» **WHAT THE EXERCISE ASKS**:
Pictures excluded, set down exactly the lines from the one containing "You are a computer-use agent." through the final line of the material, and only those.

- - - - -

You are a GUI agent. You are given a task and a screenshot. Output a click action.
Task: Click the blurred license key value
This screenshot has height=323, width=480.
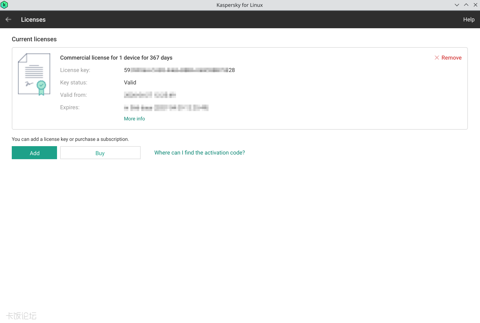(179, 70)
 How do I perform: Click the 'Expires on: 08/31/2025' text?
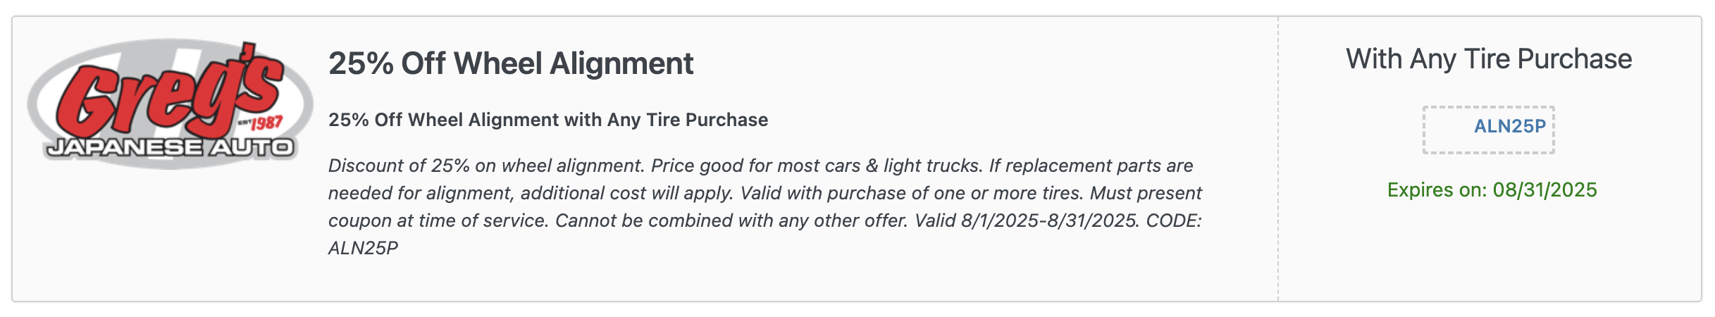click(x=1492, y=190)
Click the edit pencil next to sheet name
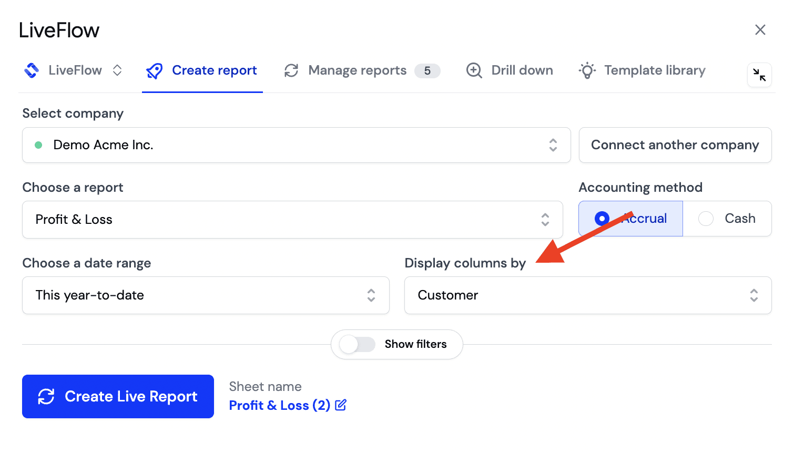The height and width of the screenshot is (454, 794). pyautogui.click(x=341, y=405)
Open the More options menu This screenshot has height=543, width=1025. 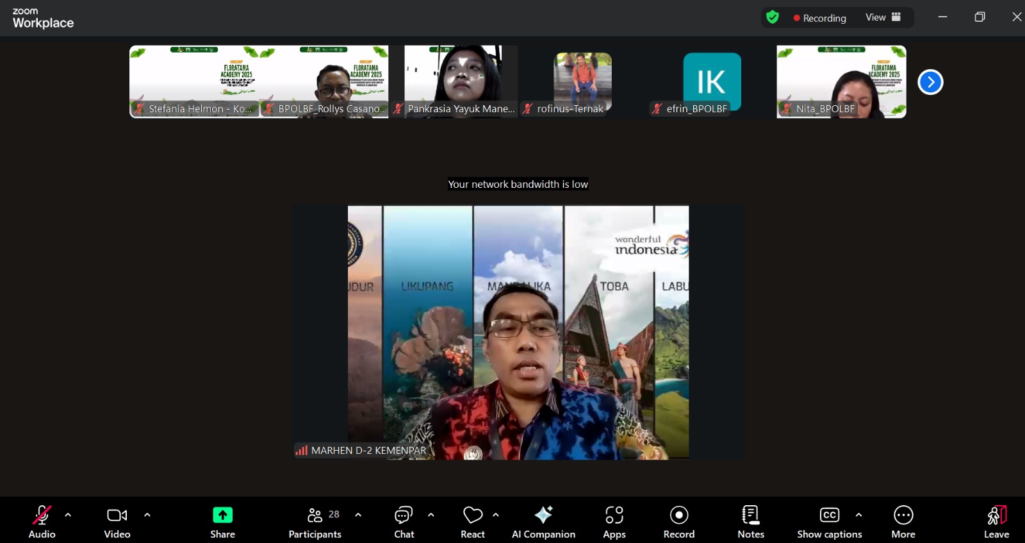click(903, 522)
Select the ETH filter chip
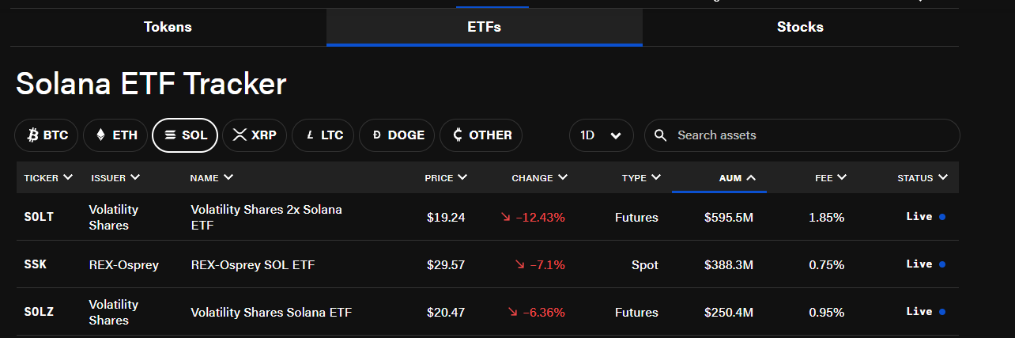 tap(116, 135)
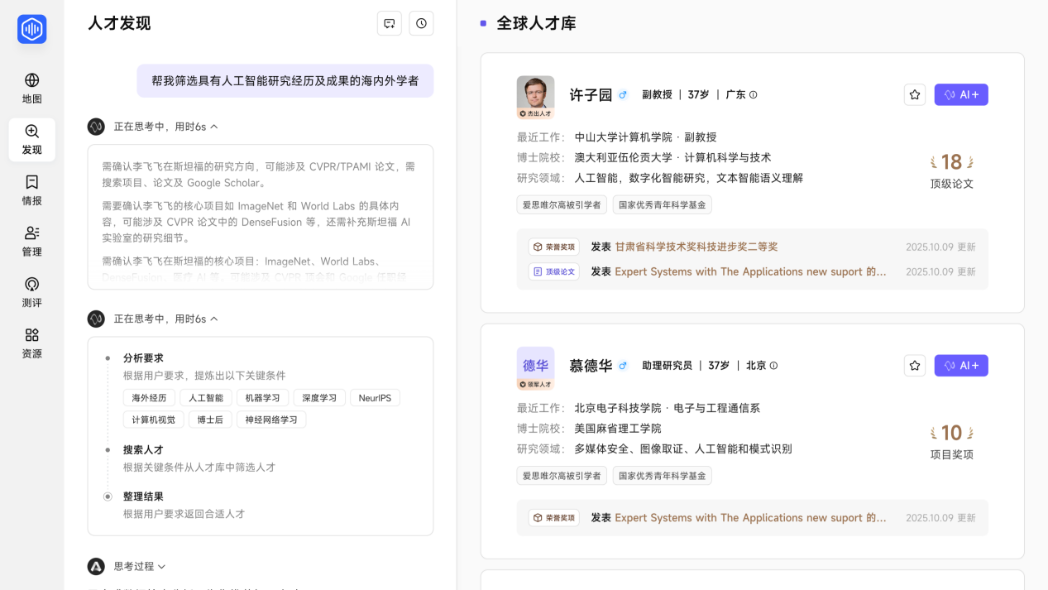Click info icon next to 广东
Screen dimensions: 1048x590
754,95
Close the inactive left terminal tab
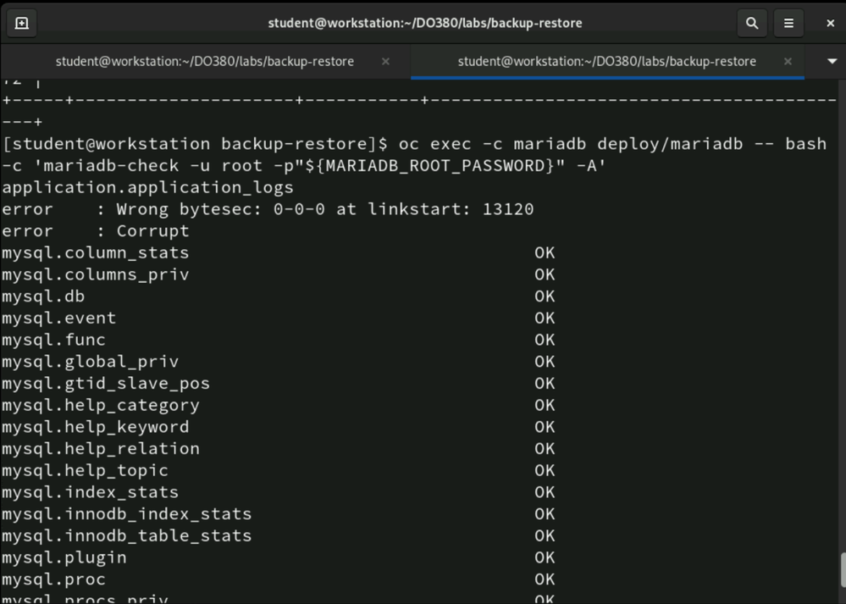Image resolution: width=846 pixels, height=604 pixels. coord(385,61)
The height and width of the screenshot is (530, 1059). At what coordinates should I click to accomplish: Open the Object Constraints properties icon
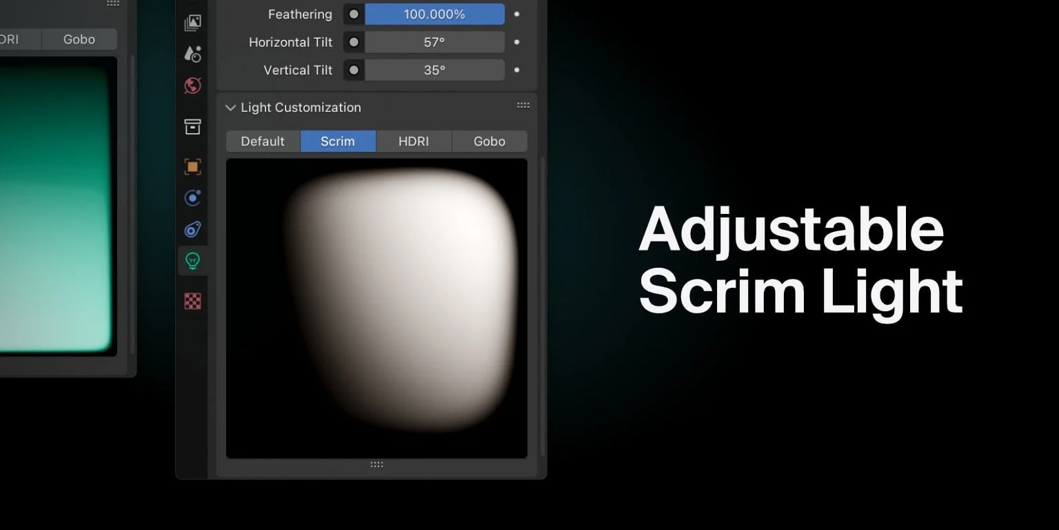pyautogui.click(x=193, y=230)
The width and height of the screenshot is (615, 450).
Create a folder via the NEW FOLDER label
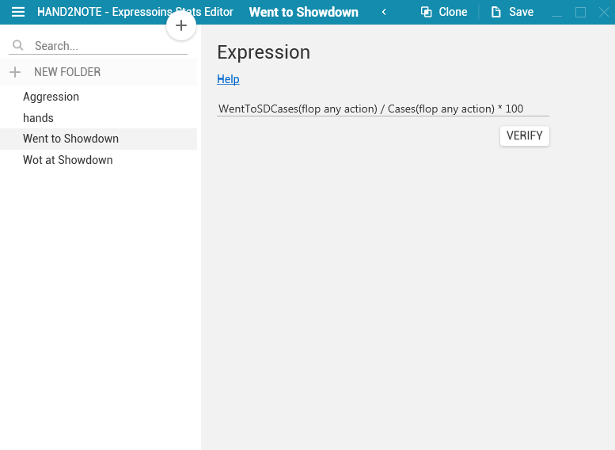pyautogui.click(x=67, y=72)
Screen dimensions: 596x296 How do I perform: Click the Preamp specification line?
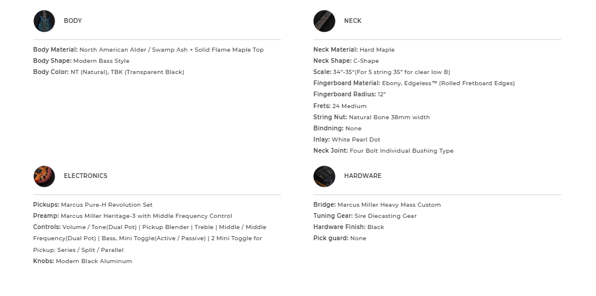click(133, 216)
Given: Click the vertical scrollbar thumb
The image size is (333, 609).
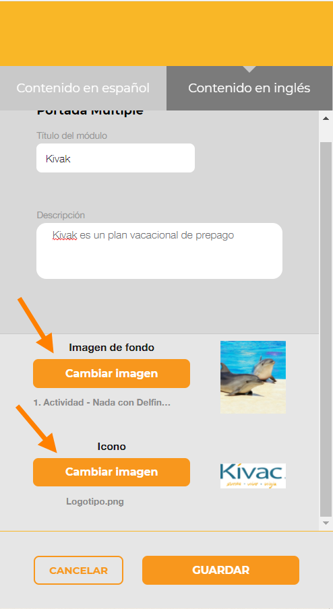Looking at the screenshot, I should [326, 329].
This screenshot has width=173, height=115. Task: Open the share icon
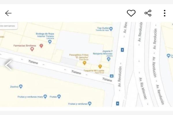click(x=148, y=13)
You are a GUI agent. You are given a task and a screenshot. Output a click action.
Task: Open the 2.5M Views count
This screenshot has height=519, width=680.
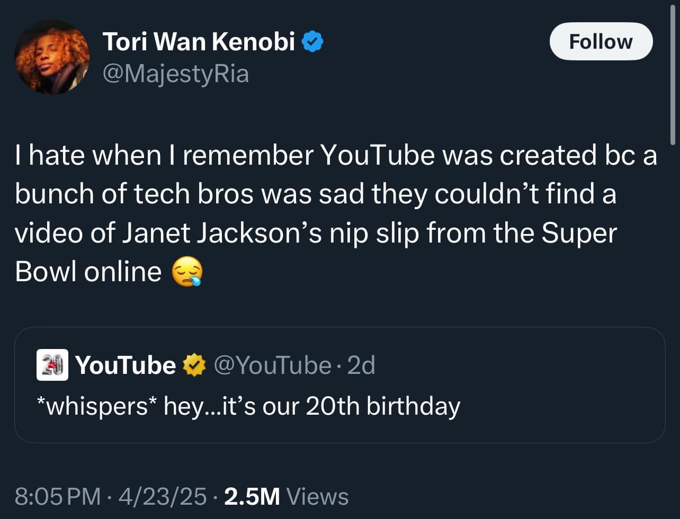(x=252, y=496)
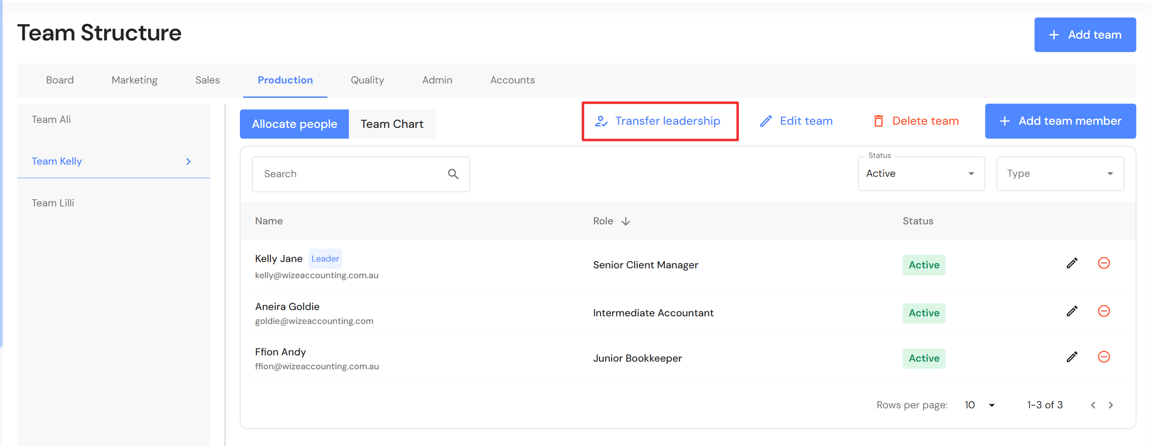Image resolution: width=1152 pixels, height=446 pixels.
Task: Go to the previous page of results
Action: pyautogui.click(x=1093, y=405)
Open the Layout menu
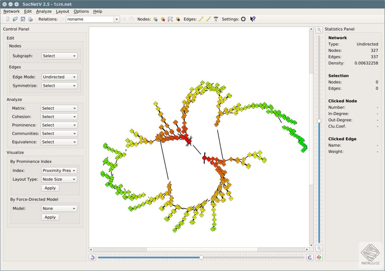Screen dimensions: 385x271 click(x=63, y=11)
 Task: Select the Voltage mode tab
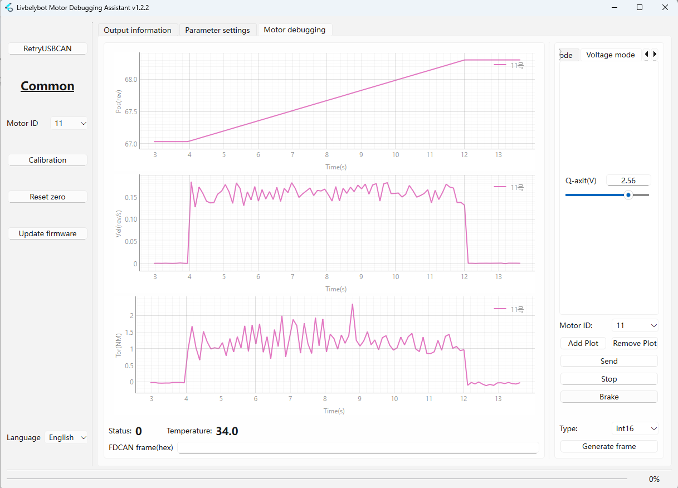pos(610,55)
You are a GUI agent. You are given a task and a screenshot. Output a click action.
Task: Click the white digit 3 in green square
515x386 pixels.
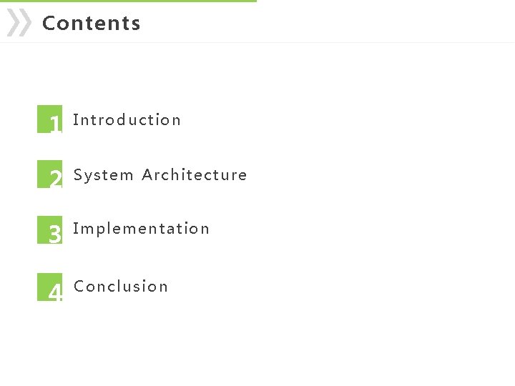pos(55,234)
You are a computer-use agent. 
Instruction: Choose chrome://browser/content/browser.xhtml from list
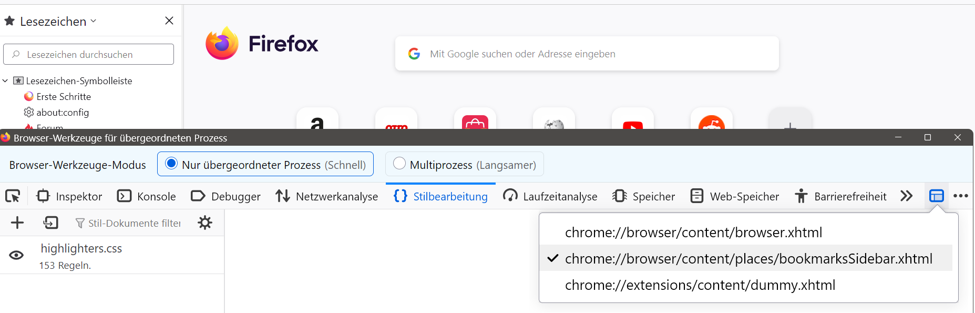(x=693, y=233)
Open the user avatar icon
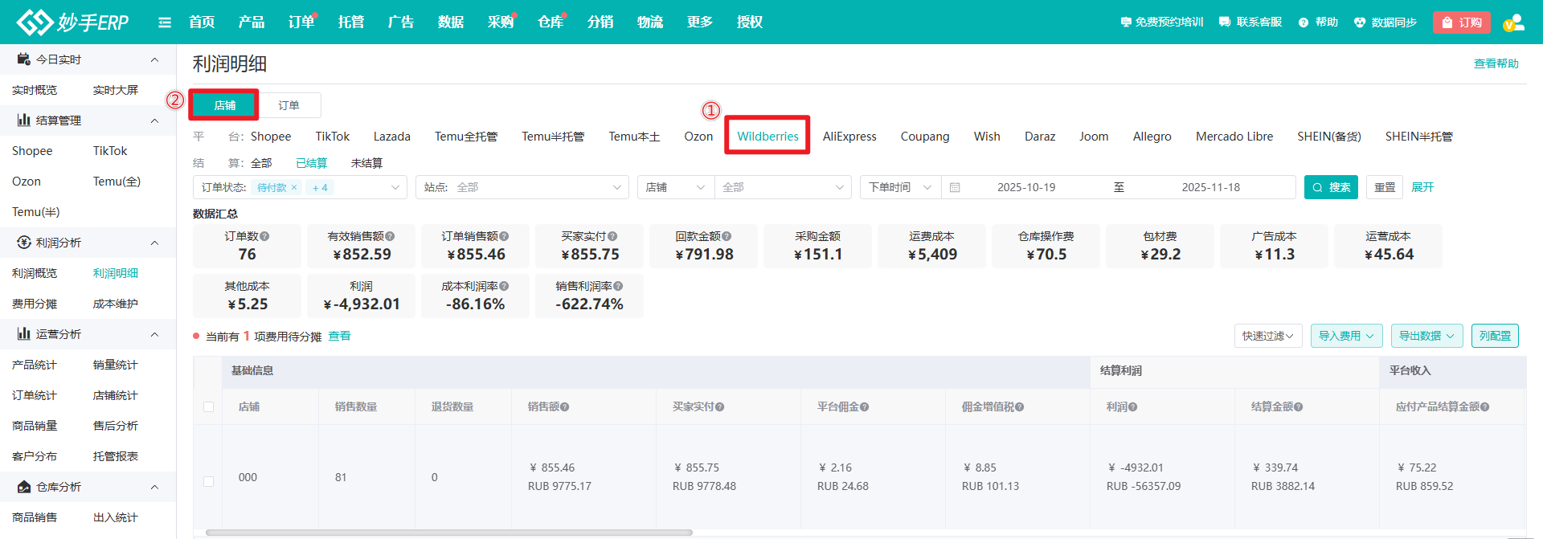Image resolution: width=1543 pixels, height=539 pixels. (x=1513, y=22)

- - - - -

» **WRITTEN RESPONSE**:
You are a computer-use agent. 
Instruction: Choose chrome://browser/content/browser.xhtml from list
(x=693, y=233)
Open the user avatar icon
Image resolution: width=1543 pixels, height=539 pixels. (x=1513, y=22)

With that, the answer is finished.